Skills

Skills, Techniques and Tools

 

by: Scott Taylor

We all survived childhood-there was no choice.

Learn how you got "hardwired," then use your unique style

to help others.

Life is about relationships-not things or jobs.

Healthy Parents & Managers

Create safe environments for self and others.

Use and model healthy relationship skills.

Verbalize your feelings, then teach others.

Make agreements to communicate with healthy skills.

 

Daily Communication

Show up. (Arrive)

Pay attention. (Attend)

Tell the truth. (Feel)

No attachment to the outcome. (Yield)


Techniques and skills

 

OREO Technique

Engage the person (unique self) with a positive statement.

Inquiry if you can talk about a particular behavior.

Suggest again your positive statement.

 

Characteristic List

Write a negative characteristic list for the person with whom you

have difficult communications.

Sit quietly and find the characteristics within yourself.

Feel the characteristics.

Expand your container.

 

Write A Letter/Read The Letter

Dysfunctional System Concepts

We are 100% responsible for how we feel.

We cannot feel anything we are not wired for from childhood.

We need to name our/the primary stressor in our lives.

Don't blame others for their behavior, however we need to hold

adults responsible and accountable.

Be aware of your reaction or response to other people.
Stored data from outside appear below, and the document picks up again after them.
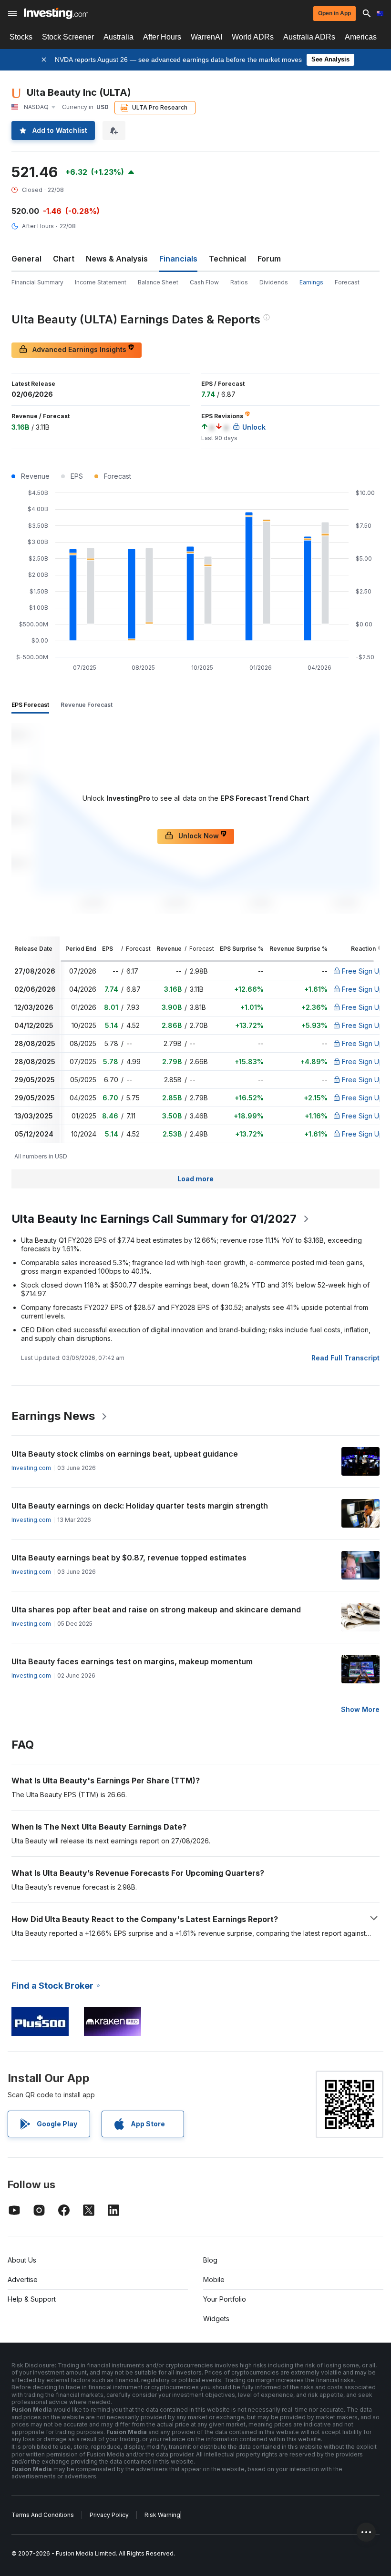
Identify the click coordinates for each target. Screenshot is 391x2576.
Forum (269, 258)
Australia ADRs (309, 37)
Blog (210, 2260)
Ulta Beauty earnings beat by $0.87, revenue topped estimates (129, 1557)
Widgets (216, 2318)
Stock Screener (68, 37)
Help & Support (32, 2299)
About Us (22, 2260)
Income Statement (100, 282)
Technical (227, 258)
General (26, 258)
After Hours (162, 37)
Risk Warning (162, 2514)
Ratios (239, 282)
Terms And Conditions (42, 2514)
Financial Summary (37, 282)
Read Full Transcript (345, 1358)
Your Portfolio (224, 2299)
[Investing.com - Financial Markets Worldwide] (56, 13)
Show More (360, 1709)
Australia (118, 37)
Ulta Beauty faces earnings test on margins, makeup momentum (132, 1661)
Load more (195, 1179)
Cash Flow (204, 282)
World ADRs (253, 37)
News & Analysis (117, 258)
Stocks (21, 37)
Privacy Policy (109, 2514)
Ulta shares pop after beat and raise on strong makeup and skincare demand (156, 1609)
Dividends (273, 282)
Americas (361, 37)
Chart (63, 258)
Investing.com (31, 1467)
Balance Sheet (158, 282)
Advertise (23, 2279)
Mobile (214, 2279)
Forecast (347, 282)
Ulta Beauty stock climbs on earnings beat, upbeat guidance (124, 1454)
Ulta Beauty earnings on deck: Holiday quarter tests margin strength (139, 1505)
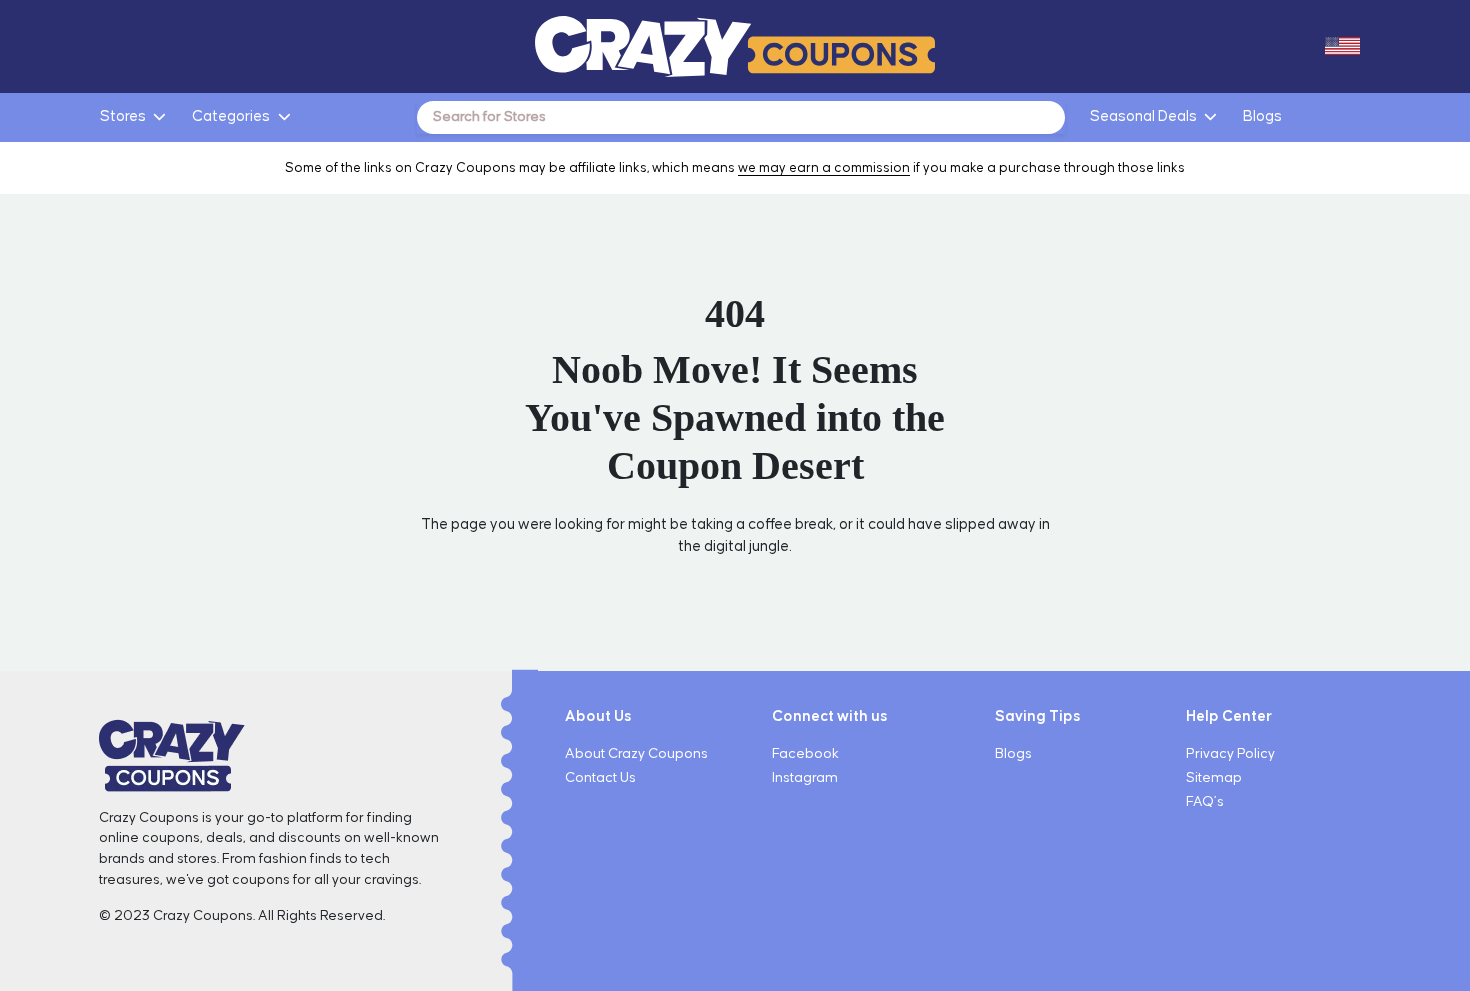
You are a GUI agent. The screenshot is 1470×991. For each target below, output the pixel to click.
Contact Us (600, 778)
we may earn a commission (824, 168)
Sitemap (1214, 778)
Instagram (805, 778)
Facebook (805, 754)
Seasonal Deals (1143, 116)
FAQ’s (1205, 802)
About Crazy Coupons (636, 754)
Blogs (1262, 116)
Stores (123, 116)
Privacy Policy (1230, 754)
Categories (231, 116)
Avoid projecting your discomfort and holding


Tools & Techniques

 

Core Intentional Language

 

Core Intentional Language is used with all the tools below, allowing problem solving to take place in real time.  It is a way of using language to constructively speak to another person, regardless of their behavior.  The effect is a dramatic change from reactive to responsive behavior.

 

Generous Listening

 

Generous listening monitors both behavior and language while looking for key words or phrases to deepen the conversation.  These key words and phrases are used to ask questions about what the other person is talking about.  This deepens and shortens the conversation and helps the speaker discover his or her own answer.

 

Questioning Questions

 

When a question is first asked or a conversation is in process, listen carefully for a key word or phrase (generous listening) that begs to have a questioned asked to clarify their question or statement.  That question, if the right question, will cause the speaker to reflect at a deeper level of detail. In this way we get to the vital details, in less time and with little effort.

 

OREO

 

This OREO Technique shows how to successfully approach an individual or group regardless of their behavior, connect to their Core Intentions and bring them back into a constructive conversation.

•      Top Cookie - Make a value statement that connects you both to a common history.

•      Filling - Make a statement that describes a behavior that is seen as unproductive and include how you also have acted this out.

•      Bottom Cookie - Make a value statement that connects you both to the results desired and to your future together.

 

Pushing vs. Pulling Questions

 

·      Pushing questions, in reaction to other’s behavior or statements, have the effect of making them defensive, reactive and challenging.

·      Pulling questions have the effect of drawing the other person further into the conversation.